* _Material for the task_:
════════════════════

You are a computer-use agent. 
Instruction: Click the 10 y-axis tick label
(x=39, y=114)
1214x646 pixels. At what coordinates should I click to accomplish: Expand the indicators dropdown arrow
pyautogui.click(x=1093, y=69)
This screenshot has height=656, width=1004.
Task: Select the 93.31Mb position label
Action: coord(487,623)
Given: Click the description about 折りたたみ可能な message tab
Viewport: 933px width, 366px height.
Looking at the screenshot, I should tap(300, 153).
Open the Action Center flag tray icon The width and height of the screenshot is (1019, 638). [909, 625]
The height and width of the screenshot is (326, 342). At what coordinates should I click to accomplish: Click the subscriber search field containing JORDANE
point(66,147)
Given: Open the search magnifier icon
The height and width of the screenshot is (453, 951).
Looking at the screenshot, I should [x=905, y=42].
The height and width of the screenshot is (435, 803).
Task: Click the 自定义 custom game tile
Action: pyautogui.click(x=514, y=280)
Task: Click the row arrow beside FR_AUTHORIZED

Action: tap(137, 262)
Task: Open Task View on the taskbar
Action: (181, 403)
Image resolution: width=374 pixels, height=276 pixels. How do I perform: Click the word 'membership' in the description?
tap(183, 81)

════════════════════

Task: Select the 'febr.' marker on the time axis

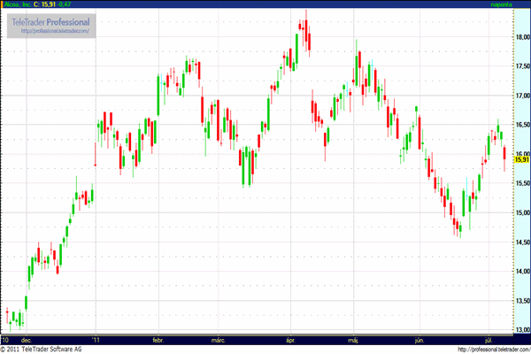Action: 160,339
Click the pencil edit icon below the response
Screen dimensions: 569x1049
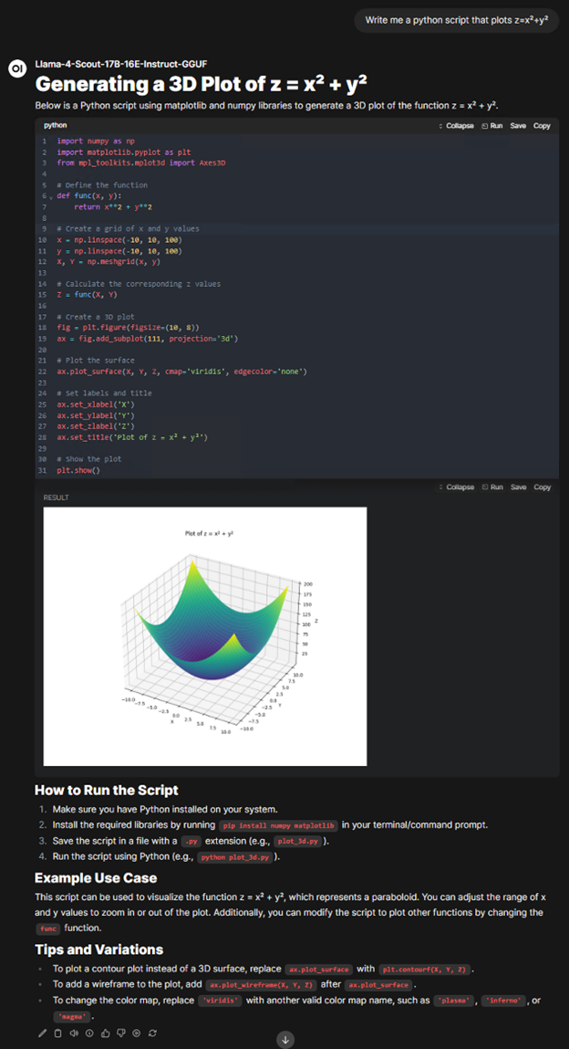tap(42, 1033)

════════════════════

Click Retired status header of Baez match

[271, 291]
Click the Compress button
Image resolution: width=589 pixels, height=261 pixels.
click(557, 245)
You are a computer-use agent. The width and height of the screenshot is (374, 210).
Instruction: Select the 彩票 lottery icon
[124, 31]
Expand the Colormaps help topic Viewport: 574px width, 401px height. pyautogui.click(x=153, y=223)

════════════════════

Go back to the listing above. Copy word for word the lines from the one with "Instruction: Click the 10 y-axis tick label" through the one with "Given: Open the search magnifier icon", and nothing more.

Instruction: Click the 10 y-axis tick label
(x=39, y=114)
1214x646 pixels. At what coordinates should I click to accomplish: Expand the indicators dropdown arrow
pyautogui.click(x=1093, y=69)
This screenshot has height=656, width=1004.
Task: Select the 93.31Mb position label
Action: coord(487,623)
Given: Click the description about 折りたたみ可能な message tab
Viewport: 933px width, 366px height.
Looking at the screenshot, I should tap(300, 153).
Open the Action Center flag tray icon The width and height of the screenshot is (1019, 638). [909, 625]
The height and width of the screenshot is (326, 342). At what coordinates should I click to accomplish: Click the subscriber search field containing JORDANE
point(66,147)
Given: Open the search magnifier icon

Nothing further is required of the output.